• _Exercise brief_
Copy out the lines of the records below, and only those lines, from the one with "The height and width of the screenshot is (1272, 1990)." through the one with "You are a computer-use agent. The image", exactly as they appear.
(Input for this task Opens)
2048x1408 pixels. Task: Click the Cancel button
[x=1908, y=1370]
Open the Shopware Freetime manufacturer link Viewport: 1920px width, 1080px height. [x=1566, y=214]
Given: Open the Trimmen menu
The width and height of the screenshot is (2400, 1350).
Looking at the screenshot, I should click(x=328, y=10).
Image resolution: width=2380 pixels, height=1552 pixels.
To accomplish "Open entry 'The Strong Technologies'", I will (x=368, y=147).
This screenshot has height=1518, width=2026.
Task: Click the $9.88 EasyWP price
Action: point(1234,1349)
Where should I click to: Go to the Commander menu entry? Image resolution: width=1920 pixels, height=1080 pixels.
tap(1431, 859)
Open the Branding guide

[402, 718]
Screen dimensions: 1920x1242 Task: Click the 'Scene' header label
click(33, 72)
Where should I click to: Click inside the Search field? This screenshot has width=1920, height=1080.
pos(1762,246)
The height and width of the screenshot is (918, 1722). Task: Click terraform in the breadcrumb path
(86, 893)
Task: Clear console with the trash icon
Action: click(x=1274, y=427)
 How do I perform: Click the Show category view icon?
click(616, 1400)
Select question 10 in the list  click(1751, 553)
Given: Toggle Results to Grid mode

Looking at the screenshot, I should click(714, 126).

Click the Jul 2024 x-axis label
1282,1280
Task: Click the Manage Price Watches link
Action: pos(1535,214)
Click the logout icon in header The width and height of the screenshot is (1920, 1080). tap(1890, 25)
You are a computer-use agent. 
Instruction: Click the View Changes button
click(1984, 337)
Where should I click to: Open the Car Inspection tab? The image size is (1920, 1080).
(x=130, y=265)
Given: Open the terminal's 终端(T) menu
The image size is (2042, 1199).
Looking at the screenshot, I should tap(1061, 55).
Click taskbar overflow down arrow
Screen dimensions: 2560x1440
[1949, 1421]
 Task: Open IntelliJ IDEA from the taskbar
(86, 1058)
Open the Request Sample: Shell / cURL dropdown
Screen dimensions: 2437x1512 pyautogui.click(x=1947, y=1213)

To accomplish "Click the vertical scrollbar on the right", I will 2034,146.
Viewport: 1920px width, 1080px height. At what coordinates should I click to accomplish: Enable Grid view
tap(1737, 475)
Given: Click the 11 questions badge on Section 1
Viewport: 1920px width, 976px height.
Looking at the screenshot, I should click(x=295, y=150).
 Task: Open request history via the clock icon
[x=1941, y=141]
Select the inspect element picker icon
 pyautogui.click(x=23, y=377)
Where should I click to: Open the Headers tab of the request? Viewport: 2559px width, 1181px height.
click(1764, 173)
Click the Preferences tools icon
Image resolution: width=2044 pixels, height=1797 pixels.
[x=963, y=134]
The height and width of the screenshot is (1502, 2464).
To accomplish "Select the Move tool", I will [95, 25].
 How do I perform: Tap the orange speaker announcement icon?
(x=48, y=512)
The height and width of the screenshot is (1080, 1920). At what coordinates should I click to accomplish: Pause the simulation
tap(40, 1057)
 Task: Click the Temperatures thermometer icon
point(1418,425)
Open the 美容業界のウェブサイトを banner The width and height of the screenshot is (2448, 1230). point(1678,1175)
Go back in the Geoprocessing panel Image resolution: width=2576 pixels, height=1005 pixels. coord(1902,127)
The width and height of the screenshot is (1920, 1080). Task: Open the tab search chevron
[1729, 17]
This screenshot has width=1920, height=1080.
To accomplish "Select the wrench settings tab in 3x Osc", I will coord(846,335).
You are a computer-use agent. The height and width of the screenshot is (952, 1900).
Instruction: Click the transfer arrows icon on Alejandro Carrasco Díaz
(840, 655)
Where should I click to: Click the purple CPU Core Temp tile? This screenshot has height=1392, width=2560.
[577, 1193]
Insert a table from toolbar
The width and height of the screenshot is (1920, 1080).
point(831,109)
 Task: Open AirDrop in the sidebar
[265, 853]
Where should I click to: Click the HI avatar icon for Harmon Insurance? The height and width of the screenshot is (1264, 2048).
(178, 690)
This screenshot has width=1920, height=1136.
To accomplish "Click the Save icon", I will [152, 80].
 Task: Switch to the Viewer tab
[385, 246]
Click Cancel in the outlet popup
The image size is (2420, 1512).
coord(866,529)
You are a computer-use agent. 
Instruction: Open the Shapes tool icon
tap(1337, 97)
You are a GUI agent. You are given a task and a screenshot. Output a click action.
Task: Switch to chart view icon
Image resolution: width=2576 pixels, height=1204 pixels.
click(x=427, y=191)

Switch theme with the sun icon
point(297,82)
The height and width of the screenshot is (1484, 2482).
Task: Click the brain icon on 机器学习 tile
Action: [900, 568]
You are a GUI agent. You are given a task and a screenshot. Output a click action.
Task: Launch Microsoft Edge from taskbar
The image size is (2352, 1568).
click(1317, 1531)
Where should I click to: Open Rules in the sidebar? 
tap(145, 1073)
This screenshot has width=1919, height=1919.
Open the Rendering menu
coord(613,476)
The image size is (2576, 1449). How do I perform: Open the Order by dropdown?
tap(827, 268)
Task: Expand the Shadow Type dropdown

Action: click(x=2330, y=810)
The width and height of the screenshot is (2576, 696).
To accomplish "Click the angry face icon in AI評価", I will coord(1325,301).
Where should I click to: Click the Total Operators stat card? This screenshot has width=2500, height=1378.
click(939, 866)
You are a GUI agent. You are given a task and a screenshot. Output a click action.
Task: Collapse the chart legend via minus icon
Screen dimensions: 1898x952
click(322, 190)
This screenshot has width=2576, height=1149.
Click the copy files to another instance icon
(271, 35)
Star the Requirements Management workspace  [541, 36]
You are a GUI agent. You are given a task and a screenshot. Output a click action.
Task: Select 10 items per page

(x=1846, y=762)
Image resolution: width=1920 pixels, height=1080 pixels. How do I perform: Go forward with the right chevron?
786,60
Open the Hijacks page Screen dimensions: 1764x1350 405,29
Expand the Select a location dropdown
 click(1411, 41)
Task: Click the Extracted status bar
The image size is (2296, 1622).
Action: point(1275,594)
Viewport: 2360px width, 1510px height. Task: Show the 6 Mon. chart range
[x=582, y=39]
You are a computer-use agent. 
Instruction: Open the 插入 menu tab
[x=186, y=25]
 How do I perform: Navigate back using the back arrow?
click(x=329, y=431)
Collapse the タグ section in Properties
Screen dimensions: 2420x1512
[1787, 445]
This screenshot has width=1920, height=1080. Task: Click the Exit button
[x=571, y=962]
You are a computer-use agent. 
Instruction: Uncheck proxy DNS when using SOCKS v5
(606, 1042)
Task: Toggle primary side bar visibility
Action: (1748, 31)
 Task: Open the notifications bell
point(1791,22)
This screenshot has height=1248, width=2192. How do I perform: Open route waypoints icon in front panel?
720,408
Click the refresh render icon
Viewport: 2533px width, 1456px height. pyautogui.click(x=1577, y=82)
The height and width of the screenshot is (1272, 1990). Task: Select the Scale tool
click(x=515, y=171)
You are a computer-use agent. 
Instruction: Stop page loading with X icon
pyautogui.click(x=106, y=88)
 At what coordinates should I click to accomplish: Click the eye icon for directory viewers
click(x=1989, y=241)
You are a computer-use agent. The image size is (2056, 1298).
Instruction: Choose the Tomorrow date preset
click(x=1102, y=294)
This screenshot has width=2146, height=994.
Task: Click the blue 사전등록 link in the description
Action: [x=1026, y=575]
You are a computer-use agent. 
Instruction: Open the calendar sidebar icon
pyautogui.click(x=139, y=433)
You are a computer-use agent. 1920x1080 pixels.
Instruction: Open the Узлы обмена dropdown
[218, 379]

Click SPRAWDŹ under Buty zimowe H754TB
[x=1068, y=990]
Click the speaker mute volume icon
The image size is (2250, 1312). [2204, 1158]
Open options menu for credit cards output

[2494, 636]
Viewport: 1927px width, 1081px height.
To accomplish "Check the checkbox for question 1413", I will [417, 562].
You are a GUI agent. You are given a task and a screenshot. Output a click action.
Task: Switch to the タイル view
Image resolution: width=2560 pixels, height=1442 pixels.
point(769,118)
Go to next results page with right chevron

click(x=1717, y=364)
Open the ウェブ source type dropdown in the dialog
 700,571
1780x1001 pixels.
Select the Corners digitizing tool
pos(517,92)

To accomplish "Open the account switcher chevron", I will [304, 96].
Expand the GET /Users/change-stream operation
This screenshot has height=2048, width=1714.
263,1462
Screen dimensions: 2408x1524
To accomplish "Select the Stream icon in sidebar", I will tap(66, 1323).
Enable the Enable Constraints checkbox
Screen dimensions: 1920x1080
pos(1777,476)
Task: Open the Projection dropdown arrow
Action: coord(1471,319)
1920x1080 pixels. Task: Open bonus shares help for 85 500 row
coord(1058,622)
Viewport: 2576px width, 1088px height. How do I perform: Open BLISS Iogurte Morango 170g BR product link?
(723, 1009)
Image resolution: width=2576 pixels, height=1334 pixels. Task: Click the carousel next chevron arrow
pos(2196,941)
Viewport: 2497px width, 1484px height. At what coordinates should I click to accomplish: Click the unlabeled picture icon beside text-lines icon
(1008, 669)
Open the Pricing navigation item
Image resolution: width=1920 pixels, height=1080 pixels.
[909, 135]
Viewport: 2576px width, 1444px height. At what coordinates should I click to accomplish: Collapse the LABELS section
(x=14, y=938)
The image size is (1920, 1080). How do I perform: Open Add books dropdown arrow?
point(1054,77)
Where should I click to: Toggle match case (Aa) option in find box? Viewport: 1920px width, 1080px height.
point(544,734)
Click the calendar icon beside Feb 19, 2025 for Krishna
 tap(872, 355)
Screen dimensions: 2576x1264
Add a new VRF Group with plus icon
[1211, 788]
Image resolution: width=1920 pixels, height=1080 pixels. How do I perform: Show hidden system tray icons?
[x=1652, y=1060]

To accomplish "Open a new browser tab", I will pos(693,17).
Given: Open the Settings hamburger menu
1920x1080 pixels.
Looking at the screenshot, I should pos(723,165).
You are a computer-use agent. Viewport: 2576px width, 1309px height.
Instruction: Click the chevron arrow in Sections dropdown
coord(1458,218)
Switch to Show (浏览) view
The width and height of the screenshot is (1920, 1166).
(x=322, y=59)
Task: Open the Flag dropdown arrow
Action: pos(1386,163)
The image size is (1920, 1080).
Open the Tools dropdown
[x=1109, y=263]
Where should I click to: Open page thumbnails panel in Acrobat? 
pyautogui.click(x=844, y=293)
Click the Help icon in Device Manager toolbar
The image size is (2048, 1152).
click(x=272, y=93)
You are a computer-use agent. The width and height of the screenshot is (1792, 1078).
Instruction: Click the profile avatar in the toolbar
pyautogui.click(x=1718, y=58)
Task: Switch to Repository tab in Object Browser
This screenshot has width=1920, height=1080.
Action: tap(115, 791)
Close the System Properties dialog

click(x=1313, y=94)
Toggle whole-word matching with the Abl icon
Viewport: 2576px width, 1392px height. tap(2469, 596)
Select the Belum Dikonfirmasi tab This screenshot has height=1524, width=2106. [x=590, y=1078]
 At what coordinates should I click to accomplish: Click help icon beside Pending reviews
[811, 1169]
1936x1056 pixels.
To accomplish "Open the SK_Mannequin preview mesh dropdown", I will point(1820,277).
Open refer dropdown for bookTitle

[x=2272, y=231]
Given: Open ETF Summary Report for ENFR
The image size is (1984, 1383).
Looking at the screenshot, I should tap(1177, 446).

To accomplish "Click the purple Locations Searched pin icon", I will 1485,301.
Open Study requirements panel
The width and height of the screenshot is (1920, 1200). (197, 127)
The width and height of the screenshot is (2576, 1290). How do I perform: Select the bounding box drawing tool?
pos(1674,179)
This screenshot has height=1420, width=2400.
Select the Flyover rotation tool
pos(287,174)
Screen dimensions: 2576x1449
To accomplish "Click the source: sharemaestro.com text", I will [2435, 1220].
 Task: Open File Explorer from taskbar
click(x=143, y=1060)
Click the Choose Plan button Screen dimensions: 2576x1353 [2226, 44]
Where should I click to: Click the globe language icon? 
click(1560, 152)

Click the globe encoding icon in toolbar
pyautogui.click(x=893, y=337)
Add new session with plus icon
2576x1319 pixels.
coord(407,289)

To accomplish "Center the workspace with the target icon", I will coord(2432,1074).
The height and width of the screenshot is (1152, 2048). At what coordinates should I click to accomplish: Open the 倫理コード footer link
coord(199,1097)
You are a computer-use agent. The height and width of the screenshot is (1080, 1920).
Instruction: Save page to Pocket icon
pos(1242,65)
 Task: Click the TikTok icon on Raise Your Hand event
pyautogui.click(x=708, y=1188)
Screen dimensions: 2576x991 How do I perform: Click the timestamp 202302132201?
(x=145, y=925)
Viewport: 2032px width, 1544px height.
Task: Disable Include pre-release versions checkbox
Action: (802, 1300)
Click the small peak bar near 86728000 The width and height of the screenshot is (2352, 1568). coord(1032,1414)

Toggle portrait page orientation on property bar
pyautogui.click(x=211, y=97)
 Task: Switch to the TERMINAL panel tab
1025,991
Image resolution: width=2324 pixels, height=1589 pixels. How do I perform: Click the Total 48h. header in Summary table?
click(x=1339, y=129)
(Input for this task Closes)
• _Answer for this exercise_
The height and width of the screenshot is (1272, 1990). Task: Select the Scale tool
click(x=515, y=171)
You are a computer-use agent. 
Instruction: Stop page loading with X icon
pyautogui.click(x=106, y=88)
 At what coordinates should I click to accomplish: Click the eye icon for directory viewers
click(x=1989, y=241)
You are a computer-use agent. The image size is (2056, 1298).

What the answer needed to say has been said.